INPUT RECORDS:
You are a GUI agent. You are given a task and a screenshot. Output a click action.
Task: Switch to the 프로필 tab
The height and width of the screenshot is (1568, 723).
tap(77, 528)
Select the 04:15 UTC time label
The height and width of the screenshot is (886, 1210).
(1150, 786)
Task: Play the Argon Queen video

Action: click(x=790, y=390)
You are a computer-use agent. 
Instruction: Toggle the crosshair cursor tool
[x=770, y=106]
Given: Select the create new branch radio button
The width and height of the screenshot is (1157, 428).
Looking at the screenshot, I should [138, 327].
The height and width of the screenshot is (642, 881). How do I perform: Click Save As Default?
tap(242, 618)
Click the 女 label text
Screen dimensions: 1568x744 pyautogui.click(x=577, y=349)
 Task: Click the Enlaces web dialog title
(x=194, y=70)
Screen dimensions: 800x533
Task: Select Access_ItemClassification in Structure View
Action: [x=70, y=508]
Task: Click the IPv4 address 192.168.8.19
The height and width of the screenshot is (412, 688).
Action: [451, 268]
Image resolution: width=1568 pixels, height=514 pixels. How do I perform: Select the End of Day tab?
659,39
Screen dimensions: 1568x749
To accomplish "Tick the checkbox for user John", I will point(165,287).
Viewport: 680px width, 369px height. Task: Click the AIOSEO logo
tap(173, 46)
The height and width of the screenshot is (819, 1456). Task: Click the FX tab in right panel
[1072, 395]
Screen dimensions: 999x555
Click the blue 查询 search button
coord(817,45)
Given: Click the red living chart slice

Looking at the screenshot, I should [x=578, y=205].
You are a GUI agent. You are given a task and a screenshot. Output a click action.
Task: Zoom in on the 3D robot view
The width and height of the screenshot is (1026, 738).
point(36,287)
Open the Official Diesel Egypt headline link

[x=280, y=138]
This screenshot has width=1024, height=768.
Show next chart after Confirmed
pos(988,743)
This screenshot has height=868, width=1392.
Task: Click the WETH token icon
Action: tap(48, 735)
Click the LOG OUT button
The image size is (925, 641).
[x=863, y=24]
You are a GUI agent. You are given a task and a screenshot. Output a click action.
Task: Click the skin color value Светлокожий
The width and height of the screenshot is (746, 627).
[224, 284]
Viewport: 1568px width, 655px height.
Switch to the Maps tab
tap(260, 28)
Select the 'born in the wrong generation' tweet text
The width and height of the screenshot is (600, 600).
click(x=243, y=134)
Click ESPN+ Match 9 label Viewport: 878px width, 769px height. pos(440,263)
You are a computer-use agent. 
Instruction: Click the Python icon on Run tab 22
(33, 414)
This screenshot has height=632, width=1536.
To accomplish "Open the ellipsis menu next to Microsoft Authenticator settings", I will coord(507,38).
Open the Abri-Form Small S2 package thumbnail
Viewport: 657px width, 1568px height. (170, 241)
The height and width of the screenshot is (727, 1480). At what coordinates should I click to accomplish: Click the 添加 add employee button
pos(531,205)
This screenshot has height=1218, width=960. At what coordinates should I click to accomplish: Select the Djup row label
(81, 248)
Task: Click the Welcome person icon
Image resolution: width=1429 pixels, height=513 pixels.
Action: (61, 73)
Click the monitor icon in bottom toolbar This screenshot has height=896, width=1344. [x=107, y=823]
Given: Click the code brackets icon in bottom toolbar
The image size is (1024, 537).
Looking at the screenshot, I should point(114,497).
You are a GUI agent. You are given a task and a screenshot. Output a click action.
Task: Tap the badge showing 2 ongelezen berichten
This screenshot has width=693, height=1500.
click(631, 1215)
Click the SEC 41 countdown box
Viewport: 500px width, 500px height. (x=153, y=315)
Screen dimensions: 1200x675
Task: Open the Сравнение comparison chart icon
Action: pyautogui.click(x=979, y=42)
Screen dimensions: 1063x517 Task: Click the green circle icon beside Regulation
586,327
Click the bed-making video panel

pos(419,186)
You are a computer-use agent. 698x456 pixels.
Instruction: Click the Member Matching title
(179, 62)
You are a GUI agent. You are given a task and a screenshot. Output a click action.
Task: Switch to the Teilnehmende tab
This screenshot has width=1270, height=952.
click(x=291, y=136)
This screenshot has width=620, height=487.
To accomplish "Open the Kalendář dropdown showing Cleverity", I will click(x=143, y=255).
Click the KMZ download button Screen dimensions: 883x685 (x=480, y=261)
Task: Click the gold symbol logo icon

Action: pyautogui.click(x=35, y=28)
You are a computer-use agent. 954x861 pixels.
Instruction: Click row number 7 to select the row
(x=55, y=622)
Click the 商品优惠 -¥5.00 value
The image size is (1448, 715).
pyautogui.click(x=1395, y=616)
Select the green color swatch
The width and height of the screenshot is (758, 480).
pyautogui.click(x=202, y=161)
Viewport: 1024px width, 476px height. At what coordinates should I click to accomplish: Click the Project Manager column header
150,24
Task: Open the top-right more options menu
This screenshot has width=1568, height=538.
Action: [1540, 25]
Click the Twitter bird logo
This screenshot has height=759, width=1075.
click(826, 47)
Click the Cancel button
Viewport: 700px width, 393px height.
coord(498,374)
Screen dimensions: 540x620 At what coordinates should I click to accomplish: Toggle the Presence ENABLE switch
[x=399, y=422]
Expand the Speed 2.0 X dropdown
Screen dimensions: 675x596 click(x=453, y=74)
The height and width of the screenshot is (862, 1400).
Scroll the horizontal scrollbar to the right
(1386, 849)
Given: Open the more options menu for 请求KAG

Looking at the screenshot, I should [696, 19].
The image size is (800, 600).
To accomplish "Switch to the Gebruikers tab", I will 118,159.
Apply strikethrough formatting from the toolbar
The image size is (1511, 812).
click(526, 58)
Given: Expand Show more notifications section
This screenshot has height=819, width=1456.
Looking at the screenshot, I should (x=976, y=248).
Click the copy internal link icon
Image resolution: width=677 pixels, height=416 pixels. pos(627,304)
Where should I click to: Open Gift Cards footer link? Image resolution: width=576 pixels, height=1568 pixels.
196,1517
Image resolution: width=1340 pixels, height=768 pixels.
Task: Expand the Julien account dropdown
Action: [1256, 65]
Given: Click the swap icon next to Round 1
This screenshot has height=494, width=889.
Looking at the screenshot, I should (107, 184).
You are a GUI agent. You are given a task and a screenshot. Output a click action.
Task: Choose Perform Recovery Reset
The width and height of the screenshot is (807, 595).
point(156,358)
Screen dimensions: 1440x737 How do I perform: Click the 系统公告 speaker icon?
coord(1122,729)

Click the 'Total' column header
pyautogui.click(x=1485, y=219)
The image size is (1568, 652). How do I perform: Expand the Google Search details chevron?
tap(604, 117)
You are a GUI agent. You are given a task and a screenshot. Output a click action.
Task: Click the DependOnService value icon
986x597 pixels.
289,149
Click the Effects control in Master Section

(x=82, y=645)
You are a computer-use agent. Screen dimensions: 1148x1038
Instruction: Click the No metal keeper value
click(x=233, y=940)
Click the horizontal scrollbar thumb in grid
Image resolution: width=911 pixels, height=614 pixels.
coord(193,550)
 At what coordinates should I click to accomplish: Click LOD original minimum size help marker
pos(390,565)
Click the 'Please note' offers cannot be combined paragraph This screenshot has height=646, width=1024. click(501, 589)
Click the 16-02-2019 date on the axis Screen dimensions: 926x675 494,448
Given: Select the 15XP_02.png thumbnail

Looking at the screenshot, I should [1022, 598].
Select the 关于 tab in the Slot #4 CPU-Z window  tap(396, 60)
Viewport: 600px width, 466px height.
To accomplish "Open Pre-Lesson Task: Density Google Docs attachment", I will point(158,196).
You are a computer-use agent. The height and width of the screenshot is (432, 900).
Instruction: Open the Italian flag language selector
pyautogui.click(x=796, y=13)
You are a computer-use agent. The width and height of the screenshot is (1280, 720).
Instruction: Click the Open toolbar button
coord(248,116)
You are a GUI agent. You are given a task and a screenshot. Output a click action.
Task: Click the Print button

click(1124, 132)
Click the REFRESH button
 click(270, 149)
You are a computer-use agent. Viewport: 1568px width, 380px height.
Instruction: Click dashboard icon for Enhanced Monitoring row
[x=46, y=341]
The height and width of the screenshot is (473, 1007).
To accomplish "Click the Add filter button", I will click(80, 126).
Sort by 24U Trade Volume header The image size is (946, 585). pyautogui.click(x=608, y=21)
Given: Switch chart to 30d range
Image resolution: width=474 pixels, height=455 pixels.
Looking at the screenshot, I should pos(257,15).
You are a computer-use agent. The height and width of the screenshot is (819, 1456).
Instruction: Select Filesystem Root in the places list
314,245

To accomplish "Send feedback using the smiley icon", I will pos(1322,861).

WORK TO BE COMPLETED:
Copy each line above where "computer" appears.

FINISHED EXERCISE:
You are a computer-use agent. 
You are a computer-use agent. 
You are a computer-use agent. 698x456 pixels.
You are a computer-use agent. 954x861 pixels.
You are a computer-use agent. Screen dimensions: 1148x1038
You are a computer-use agent. The height and width of the screenshot is (432, 900).
You are a computer-use agent. The width and height of the screenshot is (1280, 720).
You are a computer-use agent. Viewport: 1568px width, 380px height.
You are a computer-use agent. The height and width of the screenshot is (819, 1456).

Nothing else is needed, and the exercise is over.